De la validité des clauses

De la validité des clauses "de conscience"

Dans un arrêt du 10 avril 2013 (n°11-25.841) la Cour de cassation
valide, sous certaines conditions, une clause contractuelle
imputant la rupture du contrat de travail à l’employeur en cas de
départ du salarié à son initiative, suite à un changement de mandataire
social ou à une modification dans la détention du capital
de l’entreprise.

1. Quelle sont les circonstances d’espèce ?

Un salarié est engagé par une société multinationale en qualité de
Directeur Europe du Sud et Amérique. Son contrat de travail stipule
que : « dans les cas où, au cours des 24 mois suivant la date d’effet, le
président du directoire viendrait à quitter la société, ou un changement
de contrôle portant sur plus de 33 % du capital de la société viendrait
à survenir, le salarié pourra quitter la société et obtenir une indemnité
équivalente au double de la rémunération totale perçue au cours des
12 mois précédant le fait générateur. »

Cette clause est manifestement inspirée de la clause de conscience accordée
par la loi aux journalistes, selon laquelle la rupture à l’initiative
du journaliste produit les effets d’un licenciement lorsqu’elle motivée,
notamment, par l’une des raisons suivantes :

• Cession du journal ou du périodique ;

• Changement notable dans le caractère ou l’orientation du journal
si ce changement créé, pour le salarié, une situation de nature à
porter atteinte à son honneur, à sa réputation ou, d’une manière
générale, à ses intérêts moraux.

Or, un an après son embauche, le Président du Directoire de la société
employeur démissionne et est remplacé. Le salarié démissionne alors
à son tour et sollicite le bénéfice de son indemnité contractuelle… ce à
quoi son employeur s’oppose.

Pour justifier ce refus, l’employeur soutient qu’il s’agit d’une obligation
dépourvue de cause et qu’à ce titre, elle ne peut avoir aucun effet.
Serait ainsi dépourvue de cause l’obligation de payer au salarié une
indemnité contractuelle de rupture qui trouve son fait générateur dans
la seule décision d’un tiers au contrat de travail ou de circonstances
extérieures à ce contrat, parmi lesquelles, notamment le départ du président
du directoire de la société employeur ou un changement de
contrôle portant sur un pourcentage déterminé du capital de la société.
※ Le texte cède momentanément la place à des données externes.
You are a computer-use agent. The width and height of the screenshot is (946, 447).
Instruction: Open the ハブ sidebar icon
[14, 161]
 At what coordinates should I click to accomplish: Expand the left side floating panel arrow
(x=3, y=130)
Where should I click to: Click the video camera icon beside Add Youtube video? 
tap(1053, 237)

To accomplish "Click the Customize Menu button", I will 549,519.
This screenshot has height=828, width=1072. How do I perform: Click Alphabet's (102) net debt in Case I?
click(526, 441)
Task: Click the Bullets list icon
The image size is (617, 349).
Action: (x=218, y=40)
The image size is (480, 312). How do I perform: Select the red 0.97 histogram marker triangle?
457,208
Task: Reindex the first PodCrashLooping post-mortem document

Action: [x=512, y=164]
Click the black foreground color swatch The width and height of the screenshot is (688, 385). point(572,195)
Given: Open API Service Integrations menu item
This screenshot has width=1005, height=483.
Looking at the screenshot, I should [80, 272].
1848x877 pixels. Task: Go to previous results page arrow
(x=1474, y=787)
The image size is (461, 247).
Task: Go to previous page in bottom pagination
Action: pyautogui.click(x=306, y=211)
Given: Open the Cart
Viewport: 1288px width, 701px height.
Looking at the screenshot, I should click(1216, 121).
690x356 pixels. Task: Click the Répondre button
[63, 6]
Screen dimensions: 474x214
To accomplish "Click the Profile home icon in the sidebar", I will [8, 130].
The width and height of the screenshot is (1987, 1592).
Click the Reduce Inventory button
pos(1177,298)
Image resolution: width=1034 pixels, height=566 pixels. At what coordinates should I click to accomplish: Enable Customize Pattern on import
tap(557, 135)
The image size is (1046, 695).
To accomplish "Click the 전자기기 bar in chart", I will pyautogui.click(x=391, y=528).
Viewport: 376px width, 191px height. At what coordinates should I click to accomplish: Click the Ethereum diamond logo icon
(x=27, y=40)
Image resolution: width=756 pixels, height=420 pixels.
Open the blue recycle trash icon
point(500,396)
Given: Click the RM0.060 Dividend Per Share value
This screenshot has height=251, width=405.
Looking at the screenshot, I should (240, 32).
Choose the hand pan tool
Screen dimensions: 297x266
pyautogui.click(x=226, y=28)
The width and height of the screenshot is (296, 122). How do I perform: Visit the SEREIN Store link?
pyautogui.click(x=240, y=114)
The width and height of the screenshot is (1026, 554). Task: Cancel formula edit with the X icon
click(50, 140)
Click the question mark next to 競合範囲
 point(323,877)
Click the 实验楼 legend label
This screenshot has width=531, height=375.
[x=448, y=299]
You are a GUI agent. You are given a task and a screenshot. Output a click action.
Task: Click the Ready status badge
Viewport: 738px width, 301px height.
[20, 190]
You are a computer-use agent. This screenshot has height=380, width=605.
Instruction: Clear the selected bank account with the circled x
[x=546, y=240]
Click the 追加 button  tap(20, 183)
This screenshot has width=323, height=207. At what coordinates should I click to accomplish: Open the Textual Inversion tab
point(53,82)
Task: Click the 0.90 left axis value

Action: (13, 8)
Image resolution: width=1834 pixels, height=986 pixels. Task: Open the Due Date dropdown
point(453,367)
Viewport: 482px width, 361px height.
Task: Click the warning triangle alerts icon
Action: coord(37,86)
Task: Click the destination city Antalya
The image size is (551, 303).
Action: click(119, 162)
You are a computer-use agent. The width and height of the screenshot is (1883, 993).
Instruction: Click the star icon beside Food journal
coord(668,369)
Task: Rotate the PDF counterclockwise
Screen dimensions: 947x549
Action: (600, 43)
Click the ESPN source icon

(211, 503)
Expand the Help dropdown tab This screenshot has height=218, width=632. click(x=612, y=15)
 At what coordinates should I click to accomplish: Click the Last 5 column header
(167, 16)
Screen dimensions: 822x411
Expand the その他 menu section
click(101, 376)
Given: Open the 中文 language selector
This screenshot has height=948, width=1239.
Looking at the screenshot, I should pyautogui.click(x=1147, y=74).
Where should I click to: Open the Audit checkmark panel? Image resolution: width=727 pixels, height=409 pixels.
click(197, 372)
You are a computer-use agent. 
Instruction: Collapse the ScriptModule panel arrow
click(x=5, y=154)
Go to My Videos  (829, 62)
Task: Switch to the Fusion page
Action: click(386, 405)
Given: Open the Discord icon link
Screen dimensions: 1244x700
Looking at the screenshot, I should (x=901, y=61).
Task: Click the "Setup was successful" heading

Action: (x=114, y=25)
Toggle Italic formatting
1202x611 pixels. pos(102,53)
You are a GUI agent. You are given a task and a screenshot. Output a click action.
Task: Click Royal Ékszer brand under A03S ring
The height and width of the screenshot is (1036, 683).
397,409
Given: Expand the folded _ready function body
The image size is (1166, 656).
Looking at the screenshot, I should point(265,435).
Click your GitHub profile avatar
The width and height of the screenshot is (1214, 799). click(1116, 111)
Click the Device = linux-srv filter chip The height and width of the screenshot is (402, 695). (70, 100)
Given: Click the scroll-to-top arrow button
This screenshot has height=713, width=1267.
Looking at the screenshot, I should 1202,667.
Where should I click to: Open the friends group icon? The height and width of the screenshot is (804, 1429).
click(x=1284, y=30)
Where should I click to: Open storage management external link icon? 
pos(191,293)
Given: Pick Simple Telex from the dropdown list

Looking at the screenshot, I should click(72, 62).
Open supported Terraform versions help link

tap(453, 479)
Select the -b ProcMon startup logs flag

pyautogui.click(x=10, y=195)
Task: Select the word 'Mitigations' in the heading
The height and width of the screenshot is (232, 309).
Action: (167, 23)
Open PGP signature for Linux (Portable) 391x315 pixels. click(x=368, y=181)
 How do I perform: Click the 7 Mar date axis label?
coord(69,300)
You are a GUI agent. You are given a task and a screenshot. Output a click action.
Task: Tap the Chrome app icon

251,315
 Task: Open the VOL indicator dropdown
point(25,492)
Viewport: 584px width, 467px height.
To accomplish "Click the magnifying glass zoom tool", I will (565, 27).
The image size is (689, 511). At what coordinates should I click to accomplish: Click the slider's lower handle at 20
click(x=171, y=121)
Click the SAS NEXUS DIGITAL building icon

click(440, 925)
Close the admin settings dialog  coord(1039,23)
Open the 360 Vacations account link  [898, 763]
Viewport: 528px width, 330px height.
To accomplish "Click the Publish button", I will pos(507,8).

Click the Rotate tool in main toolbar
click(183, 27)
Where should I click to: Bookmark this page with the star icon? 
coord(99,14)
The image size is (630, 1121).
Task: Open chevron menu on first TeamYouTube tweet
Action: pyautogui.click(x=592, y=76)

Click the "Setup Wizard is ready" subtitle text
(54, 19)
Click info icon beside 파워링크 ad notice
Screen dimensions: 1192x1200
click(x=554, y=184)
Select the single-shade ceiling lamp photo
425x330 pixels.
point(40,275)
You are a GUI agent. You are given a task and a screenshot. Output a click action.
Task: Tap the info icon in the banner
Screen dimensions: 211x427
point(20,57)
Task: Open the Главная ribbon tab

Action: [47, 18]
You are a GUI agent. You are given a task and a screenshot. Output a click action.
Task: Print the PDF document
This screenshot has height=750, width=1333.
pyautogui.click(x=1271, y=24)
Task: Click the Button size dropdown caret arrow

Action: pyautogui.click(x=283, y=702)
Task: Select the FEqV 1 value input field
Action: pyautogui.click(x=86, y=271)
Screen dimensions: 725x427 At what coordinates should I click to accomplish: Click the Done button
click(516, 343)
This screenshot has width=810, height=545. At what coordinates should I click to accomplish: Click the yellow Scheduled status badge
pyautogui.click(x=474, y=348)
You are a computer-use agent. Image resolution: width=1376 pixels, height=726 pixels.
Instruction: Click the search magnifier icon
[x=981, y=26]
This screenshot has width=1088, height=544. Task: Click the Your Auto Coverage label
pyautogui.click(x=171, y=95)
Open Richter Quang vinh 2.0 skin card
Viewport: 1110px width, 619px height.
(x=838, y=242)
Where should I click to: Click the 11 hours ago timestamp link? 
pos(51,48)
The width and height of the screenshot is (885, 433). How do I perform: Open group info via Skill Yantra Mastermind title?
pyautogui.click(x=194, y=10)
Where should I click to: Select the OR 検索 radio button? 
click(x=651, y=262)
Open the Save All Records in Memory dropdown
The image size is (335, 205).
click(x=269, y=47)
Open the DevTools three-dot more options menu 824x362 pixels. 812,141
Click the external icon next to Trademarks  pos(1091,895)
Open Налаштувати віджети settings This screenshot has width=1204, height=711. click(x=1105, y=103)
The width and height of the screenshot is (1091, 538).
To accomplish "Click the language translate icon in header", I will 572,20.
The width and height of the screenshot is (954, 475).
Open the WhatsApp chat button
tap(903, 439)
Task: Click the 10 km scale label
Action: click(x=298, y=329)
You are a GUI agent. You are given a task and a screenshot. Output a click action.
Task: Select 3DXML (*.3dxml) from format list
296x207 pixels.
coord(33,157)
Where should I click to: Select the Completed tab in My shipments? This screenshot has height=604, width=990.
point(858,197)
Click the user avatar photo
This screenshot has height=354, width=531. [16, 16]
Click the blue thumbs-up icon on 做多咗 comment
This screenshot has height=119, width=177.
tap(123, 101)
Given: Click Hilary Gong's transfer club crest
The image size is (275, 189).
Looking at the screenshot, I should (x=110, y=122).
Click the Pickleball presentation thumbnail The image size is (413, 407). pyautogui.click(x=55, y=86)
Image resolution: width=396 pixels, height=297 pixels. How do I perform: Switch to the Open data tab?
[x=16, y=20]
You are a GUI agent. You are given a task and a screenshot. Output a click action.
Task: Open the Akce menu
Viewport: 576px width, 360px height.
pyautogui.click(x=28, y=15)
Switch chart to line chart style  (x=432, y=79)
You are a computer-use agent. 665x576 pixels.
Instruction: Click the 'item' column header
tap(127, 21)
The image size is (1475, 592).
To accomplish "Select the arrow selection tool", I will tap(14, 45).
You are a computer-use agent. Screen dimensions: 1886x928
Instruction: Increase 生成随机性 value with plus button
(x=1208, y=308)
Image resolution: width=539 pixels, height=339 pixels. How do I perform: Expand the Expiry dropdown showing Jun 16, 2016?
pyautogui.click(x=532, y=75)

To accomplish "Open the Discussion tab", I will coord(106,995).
Dans le même esprit, serait également dépourvue de cause, la clause
permettant au salarié de rompre dans ces circonstances son contrat de
travail et de bénéficier du versement d’une indemnité dès lors que cette
dernière ne trouve sa contrepartie, ni dans le salaire versé, ni dans
l’indemnisation d’un préjudice.

2. Quelle est la position prise par la Cour de cassation ?

Pour la Cour de cassation, la clause contractuelle, qui permet au salarié
de rompre le contrat de travail en cas de changement de direction,
de contrôle, de fusion-absorption ou de changement significatif
d’actionnariat entraînant une modification importante de l’équipe de
direction, est licite.

Constatant en outre que la clause litigieuse avait été convenue en
raison des avantages que la société tirait du recrutement de ce salarié
et de l’importance des fonctions qui lui avaient été attribuées, elle en
déduit que l’obligation de l’employeur avait, à l’origine, une cause.
Une telle clause doit cependant, d’une part, être justifiée par les fonctions
du salarié au sein de l’entreprise, d’autre part, ne pas faire
échec à la faculté de résiliation unilatérale du contrat par l’une ou
l’autre des parties.

• Clause justifiée par les fonctions du salarié

La Cour exige des juges du fond un contrôle des raisons qui ont
motivé la conclusion de la clause de conscience ainsi que leur légitimité.
Il s’agit indirectement de « causer », au sens civil, l’imputabilité
de la rupture mise à la charge de l’entreprise quand bien même seul
le salarié prend l’initiative de cette rupture.

• Clause ne rendant pas impossible la faculté de résiliation unilatérale
du contrat.

Cette condition est classique s’agissant des clauses dites « golden parachute
 » et se justifie par l’interdiction des engagements perpétuels.
La Cour de cassation entend donc qu’il soit vérifié que l’application
d’une telle clause ne soit pas de nature à porter atteinte au principe
de liberté de rupture du contrat à l’initiative de l’une quelconque des
parties.

En conclusion, la validité de ce type de clause, assez régulièrement
mise en oeuvre au profit des cadres supérieurs ou des cadres dirigeants,
est confirmée.

Ceci est une excellente nouvelle… pour les intéressés bien sûr, mais
aussi pour les entreprises qui disposent ainsi d’un outil susceptible de
faciliter l’accueil en leur sein de cadres de haut niveau.